The city has a bifurcated tax structure, with one rate for residential property and a second rate for commercial, industrial and personal (CIP) property. A residential factor of 1.00 would set one tax rate of $19.76 per $1,000 of value for all property classes. As the shift increases residential tax rates, per $1,000 of value, decrease and commercial, industrial and personal property rates increase.
The shift of 1.63 used last year to calculate the tax rate resulted in a residential tax rate of $16.16 per $1,000 of value and a rate of $30.29 per $1,000 of value for commercial, industrial and personal property.
The council voted to use that same residential factor this year which will result in a residential tax rate of $16.72 per $1,000 of value and a CIP rate of $31.09 per $1,000 of value.
That 1.63 residential shift translates into a tax increase in 2013 for residents, of $139.26, based on an average value of residential property of $234,700, and a tax increase of $379.04 for CIP property based on the average value of $514,100.
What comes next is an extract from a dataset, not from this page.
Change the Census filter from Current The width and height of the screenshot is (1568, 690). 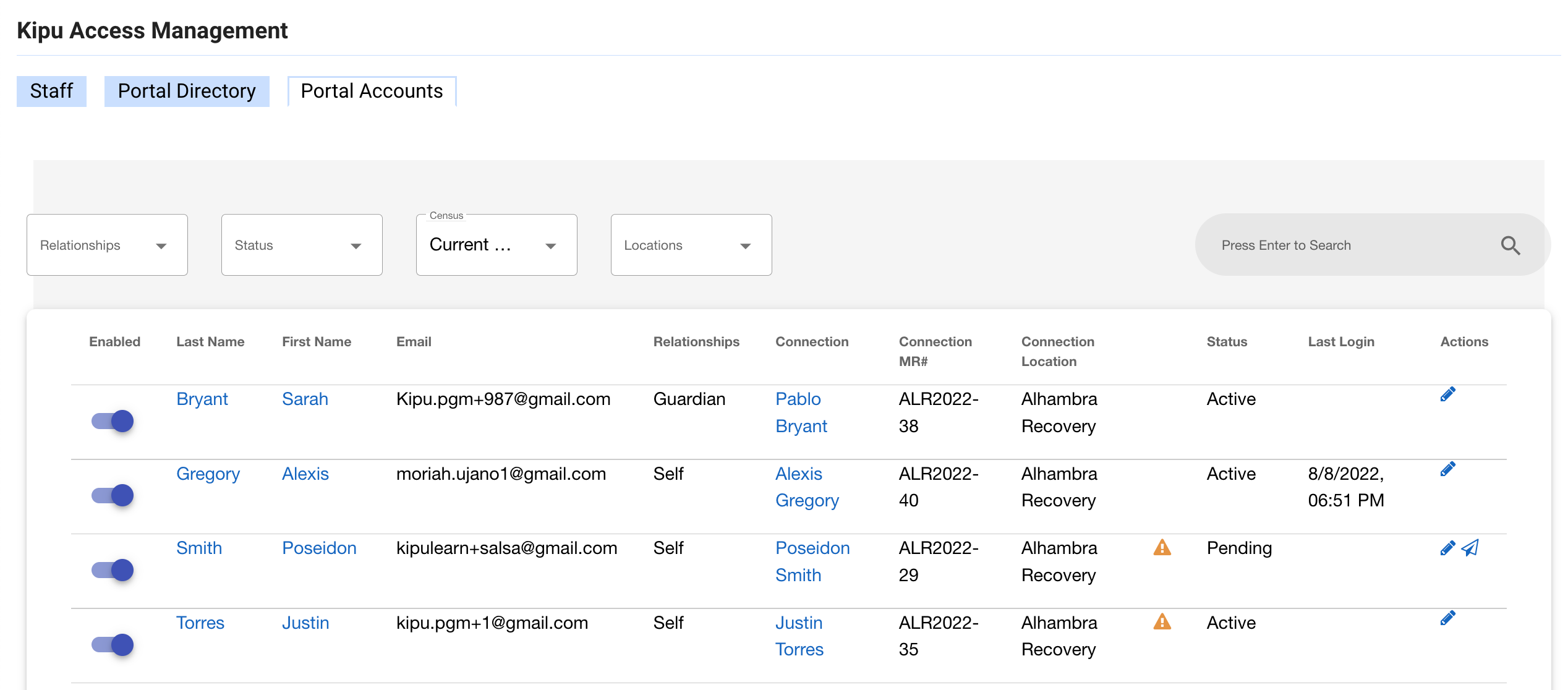(x=495, y=244)
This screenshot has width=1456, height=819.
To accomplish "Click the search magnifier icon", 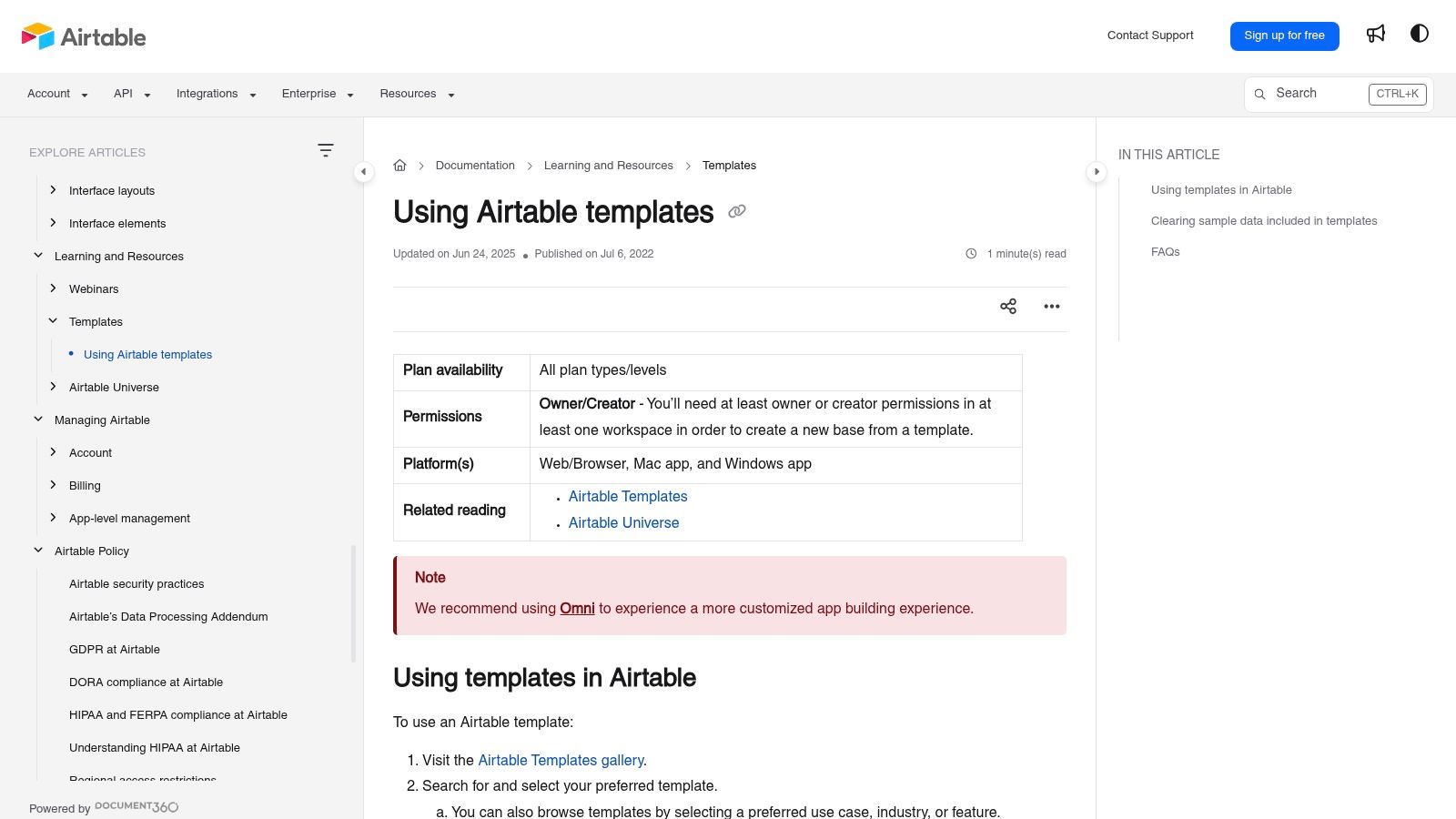I will click(x=1259, y=94).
According to published reports, Holyoke’s new tax rate is $18.35 for residential property and $39.97 for business property, and an “average” Agawam homeowner would see tax bills rise $97 in plan proposed by Mayor Richard Cohen, with a business rate decrease. An average homeowner in Amherst will pay 3 percent, or $211, more in property taxes next year. Their selectboard set the tax rate for fiscal 2013 at a $20.39 per $1,000 valuation based on recommendations from their Board of Assessors. In Northampton, the tax rate at will be set at $14.23 per thousand of assessed property value, a 88-cent increase over the current rate. Since 1981, their city council has annually approved the so-called “factor of one” rate, which assesses residential and commercial property equally.